## Text shown
((

Like many pastors, whether they’d admit it or not, I’m still in my little study/office with an open Bible, a note pad, some colored pencils, coffee that’s no longer hot, and a deep, yearning desire to hear from God.
It’s after midnight, and while many folk are already in bed, still partying, or watching another increasingly perverted installment of Saturday Night Live, I’m wiping away tears as I beg for the souls of lost young men and women, boys and girls, and adults who think there’s nothing left to hear that will change their minds about Jesus.
I know that I’m only human, but the task before me is inhuman; it is more than I can accomplish in my own strength with my own words. But I must try. I must depend on God’s endless grace and mercy. He called me, but He will empower me, speak through me, for I am but a vessel.

))

## Material provided
((

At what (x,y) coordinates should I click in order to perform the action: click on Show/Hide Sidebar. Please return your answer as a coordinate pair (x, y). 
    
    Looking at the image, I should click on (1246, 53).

))

## What is expected
From the pastor's late-night reflection above, reproduce word for word the passage that begins at "It’s after midnight, and" and ends at "minds about Jesus.".

## Right answer
It’s after midnight, and while many folk are already in bed, still partying, or watching another increasingly perverted installment of Saturday Night Live, I’m wiping away tears as I beg for the souls of lost young men and women, boys and girls, and adults who think there’s nothing left to hear that will change their minds about Jesus.